O primeiro e mais importante requisito da adoção é a idade mínima para adotar. O ECA estabelece 21 anos como idade mínima para tornar-se adotante, entretanto, ainda determina outro requisito a ser obedecido; a diferença de idade entre o adotante e o adotado deve ser de pelo menos, 16 anos. O CC/02, conserva a necessidade de que o adotante seja pelo menos 16 anos mais velho que o adotado, mas, reduz o limite de idade mínima do adotante para 18 anos.

Em relação ao estado civil do pretenso adotante, a lei não faz distinção. Assim, podem adotar os solteiros, independente do sexo, os casados, os divorciados, desde que o estágio de convivência com a criança tenha se iniciado durante o casamento e que estejam de acordo quanto à guarda e às visitas, ou quem vive em união estável, comprovada a estabilidade familiar, sendo que, nesse caso, a adoção deverá ser pretendida e solicitada por ambos, e estes participarão juntos de todas as etapas do processo.

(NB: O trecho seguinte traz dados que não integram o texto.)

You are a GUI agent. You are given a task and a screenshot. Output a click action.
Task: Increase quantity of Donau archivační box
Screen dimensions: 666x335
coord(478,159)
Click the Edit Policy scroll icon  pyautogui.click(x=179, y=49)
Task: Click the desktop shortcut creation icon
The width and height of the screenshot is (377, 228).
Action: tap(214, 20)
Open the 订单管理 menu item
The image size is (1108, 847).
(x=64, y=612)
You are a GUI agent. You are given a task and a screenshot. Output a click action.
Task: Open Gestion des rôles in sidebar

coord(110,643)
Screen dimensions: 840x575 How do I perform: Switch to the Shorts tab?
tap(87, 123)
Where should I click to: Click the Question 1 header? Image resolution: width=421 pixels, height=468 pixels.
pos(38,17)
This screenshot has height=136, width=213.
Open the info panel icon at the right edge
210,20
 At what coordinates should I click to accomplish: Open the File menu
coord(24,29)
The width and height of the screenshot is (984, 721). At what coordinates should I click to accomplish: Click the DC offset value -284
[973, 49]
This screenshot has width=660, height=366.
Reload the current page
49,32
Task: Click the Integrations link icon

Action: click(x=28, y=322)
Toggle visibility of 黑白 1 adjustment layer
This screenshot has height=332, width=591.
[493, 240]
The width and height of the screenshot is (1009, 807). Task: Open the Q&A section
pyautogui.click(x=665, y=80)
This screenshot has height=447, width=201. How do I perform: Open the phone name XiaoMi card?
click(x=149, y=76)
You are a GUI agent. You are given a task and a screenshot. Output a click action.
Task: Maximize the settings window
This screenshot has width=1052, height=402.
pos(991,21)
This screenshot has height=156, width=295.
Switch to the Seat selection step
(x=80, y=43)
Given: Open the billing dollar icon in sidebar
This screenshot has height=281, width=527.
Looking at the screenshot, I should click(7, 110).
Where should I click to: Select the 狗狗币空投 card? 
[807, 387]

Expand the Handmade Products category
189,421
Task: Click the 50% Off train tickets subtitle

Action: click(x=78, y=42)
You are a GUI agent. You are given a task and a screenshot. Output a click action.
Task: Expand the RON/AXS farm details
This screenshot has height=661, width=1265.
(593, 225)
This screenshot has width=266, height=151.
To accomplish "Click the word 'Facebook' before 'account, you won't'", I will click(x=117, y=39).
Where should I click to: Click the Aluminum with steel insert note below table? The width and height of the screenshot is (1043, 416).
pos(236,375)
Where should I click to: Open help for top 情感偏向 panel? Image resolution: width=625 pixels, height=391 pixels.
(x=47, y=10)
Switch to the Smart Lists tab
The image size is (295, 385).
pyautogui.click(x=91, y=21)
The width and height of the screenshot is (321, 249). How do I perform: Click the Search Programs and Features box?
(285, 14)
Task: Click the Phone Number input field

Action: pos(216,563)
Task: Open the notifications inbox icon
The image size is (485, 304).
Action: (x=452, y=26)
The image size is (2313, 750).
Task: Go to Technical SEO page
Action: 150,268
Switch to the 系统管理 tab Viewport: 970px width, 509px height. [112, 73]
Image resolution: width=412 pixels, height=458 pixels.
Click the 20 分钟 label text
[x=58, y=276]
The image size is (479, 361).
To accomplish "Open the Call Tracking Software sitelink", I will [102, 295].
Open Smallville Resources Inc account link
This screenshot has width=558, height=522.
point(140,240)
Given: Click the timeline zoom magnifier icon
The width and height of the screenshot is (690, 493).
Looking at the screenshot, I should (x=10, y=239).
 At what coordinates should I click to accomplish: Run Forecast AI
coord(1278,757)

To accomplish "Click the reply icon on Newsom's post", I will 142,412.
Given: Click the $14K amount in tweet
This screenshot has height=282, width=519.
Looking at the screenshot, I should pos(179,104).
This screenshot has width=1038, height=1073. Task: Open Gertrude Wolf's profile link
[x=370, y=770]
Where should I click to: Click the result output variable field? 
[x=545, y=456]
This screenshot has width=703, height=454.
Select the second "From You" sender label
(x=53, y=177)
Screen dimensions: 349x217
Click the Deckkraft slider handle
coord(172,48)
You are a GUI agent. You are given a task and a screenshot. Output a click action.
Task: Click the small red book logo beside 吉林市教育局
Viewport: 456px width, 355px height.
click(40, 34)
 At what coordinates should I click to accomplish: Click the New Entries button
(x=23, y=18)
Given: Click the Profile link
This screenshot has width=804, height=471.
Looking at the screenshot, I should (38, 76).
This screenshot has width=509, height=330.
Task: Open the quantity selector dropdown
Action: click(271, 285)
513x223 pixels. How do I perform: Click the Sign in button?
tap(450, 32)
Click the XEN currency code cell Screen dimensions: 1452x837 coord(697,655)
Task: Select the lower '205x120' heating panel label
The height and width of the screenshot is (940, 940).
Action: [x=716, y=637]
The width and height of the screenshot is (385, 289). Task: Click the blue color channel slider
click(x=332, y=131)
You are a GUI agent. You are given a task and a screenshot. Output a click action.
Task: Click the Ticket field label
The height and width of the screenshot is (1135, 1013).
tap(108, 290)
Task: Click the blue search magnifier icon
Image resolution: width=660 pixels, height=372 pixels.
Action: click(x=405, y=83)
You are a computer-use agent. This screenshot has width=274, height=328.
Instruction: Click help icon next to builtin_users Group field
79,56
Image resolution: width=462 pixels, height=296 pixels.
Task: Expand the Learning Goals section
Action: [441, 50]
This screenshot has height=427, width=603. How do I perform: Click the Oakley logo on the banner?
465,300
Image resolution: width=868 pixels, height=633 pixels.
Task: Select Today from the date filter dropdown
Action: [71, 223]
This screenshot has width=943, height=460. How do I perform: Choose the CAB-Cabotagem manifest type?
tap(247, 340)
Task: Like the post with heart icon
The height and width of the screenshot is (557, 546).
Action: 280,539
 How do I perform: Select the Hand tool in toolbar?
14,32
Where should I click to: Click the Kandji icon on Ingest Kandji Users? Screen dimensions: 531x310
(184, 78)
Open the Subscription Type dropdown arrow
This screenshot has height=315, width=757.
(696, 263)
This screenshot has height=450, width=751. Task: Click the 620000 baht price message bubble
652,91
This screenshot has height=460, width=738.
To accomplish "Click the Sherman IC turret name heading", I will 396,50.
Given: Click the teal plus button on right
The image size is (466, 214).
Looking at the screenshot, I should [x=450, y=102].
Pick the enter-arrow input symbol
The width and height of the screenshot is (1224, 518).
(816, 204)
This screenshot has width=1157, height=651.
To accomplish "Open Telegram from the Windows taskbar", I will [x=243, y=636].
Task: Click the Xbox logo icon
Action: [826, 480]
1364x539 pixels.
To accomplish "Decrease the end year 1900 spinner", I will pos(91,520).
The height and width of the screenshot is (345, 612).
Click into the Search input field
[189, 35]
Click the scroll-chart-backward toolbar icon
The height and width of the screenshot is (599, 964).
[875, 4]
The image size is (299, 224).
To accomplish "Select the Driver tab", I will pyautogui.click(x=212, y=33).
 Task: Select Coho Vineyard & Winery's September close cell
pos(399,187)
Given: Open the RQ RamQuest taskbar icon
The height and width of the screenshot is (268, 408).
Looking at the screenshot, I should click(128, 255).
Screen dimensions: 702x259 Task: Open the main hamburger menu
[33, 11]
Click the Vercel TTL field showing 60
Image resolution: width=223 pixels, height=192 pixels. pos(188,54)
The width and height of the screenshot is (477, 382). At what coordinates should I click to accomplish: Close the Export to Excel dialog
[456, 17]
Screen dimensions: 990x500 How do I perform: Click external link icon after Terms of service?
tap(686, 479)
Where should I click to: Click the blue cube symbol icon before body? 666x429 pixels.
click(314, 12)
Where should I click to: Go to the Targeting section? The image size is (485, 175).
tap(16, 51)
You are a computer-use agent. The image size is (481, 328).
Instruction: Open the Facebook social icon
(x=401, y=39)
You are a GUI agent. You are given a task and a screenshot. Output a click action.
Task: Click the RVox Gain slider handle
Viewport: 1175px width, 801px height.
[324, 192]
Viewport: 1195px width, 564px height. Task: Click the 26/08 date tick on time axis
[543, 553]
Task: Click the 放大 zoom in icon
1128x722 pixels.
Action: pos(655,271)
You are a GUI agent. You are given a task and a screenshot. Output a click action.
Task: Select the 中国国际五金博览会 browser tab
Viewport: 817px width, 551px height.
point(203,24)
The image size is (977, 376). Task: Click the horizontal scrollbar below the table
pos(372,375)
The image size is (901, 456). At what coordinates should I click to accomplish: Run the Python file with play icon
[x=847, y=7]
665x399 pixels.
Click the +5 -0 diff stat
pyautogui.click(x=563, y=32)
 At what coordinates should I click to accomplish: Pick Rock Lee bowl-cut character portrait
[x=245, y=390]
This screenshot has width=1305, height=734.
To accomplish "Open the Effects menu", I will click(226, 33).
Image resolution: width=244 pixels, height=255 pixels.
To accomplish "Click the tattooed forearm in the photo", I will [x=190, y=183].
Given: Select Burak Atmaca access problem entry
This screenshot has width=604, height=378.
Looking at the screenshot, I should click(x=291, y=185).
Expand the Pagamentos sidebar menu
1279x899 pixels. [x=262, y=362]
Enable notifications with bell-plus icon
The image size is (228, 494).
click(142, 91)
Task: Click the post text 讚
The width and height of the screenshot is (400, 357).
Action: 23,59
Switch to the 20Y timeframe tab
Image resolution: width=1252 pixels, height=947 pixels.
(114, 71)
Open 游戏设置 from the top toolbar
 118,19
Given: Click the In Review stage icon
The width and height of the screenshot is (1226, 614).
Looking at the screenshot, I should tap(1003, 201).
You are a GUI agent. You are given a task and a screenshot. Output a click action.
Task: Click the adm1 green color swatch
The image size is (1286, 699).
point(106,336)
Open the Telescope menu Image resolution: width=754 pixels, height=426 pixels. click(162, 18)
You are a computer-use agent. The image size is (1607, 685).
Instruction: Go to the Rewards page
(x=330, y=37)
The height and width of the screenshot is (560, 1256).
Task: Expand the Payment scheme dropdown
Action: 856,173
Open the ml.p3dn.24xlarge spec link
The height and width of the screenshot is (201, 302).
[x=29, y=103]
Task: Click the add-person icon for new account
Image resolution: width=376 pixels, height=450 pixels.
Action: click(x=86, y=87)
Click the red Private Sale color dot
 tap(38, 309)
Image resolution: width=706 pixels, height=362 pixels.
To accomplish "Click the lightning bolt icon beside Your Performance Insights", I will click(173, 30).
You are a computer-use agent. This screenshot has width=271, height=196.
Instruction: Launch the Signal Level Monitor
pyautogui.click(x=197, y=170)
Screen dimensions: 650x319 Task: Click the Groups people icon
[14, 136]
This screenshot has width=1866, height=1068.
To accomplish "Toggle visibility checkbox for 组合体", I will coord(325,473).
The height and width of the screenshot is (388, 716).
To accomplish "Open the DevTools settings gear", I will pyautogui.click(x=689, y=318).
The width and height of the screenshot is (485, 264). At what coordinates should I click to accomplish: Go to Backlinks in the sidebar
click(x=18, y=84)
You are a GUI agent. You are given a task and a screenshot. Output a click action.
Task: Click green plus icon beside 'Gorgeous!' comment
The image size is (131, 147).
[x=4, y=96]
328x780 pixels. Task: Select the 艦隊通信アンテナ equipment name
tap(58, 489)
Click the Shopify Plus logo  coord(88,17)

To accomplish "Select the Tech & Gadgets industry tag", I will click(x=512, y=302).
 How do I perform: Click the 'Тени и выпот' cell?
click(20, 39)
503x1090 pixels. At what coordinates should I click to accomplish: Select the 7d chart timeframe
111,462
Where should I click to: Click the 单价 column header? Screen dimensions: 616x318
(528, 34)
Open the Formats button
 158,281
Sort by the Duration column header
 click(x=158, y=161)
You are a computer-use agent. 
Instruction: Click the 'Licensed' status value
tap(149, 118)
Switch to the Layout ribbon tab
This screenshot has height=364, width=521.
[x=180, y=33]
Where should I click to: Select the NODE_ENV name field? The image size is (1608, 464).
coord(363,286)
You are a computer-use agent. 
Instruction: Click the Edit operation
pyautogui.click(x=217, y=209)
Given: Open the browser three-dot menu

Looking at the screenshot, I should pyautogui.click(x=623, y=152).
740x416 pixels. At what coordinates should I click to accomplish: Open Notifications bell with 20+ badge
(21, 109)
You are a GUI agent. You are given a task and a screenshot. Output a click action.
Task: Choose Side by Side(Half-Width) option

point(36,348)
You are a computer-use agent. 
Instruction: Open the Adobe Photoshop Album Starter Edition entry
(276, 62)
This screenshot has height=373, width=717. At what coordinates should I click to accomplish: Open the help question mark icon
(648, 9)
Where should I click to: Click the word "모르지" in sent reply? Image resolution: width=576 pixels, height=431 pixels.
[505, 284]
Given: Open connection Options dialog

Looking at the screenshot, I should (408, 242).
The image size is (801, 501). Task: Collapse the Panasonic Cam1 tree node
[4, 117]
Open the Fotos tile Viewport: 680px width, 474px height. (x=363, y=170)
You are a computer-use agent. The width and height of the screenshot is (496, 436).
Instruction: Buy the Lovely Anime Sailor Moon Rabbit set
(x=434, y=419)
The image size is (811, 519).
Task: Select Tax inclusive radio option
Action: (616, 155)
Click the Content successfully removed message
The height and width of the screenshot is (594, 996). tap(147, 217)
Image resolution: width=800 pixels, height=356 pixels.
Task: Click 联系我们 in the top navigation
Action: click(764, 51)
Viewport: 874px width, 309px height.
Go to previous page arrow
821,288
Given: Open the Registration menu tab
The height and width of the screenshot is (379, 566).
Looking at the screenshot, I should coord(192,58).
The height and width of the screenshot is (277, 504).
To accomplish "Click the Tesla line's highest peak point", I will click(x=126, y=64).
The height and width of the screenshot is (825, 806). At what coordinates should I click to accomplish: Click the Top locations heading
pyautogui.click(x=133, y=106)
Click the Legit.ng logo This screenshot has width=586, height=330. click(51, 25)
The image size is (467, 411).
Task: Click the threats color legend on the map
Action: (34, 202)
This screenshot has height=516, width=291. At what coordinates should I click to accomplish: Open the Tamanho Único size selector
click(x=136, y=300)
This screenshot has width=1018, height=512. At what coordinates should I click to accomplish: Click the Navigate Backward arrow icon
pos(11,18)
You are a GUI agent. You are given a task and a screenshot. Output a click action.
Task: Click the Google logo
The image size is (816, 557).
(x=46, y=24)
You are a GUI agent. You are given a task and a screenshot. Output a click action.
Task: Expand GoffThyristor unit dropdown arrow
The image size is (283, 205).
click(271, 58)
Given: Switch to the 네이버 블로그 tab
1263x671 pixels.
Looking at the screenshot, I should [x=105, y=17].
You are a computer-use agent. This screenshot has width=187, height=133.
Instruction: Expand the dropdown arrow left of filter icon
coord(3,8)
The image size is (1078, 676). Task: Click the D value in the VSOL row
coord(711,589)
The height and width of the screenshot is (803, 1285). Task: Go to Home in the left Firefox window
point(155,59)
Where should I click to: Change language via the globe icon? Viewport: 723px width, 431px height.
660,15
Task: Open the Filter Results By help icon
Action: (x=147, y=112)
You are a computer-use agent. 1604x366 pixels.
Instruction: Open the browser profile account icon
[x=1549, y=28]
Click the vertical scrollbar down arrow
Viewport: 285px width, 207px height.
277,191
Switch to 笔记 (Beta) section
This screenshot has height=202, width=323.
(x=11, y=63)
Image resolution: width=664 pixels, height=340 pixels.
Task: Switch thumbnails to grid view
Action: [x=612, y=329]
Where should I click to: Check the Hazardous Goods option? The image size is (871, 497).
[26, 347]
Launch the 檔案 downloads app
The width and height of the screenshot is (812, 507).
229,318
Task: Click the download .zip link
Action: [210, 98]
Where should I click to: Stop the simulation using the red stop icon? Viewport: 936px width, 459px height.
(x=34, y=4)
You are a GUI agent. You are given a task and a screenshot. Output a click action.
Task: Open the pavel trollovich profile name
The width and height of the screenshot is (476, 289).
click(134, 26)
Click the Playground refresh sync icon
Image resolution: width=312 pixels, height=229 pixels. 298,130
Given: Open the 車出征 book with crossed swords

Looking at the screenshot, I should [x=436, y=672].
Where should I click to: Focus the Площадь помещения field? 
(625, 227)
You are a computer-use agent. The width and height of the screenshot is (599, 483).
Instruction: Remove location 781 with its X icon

Ainda pode ocorrer de um dos cônjuges ou concubinos adotar o filho do outro, na chamada adoção unilateral, do tutor ou curador da criança ou do adolescente, adotá-lo, desde que encerrada e quitada a administração dos bens, ou ainda, o pretendente que tenha falecido durante o processo de adoção, na chamada adoção póstuma.

Em relação ao adotado, poderá ser qualquer criança ou adolescente, que não seja irmão ou descendente do adotante e que tenha, no máximo, 18 anos até a data do requerimento de adoção, salvo se já estiver sob a guarda ou tutela do adotante. Alem disso, podem ainda ser adotadas crianças e adolescentes cujos pais sanguíneos tenham falecido, tenham sido judicialmente destituídos do poder familiar, tenham consentido legalmente na colocação de seus filhos no programa de família substituída ou tenham sido abandonadas e os familiares não encontrados. É importante destacar que quando tratar-se de adoção de crianças maiores de doze anos, ficará subordinada há concordância expressa destas.

2.1 PROCEDIMENTO

A adoção pressupõe um processo judicial que tramitará perante o Juizado Especial da Infância e da Juventude. Por essa razão, o vínculo da adoção constitui-se por sentença, a qual será inscrita no Registro Civil.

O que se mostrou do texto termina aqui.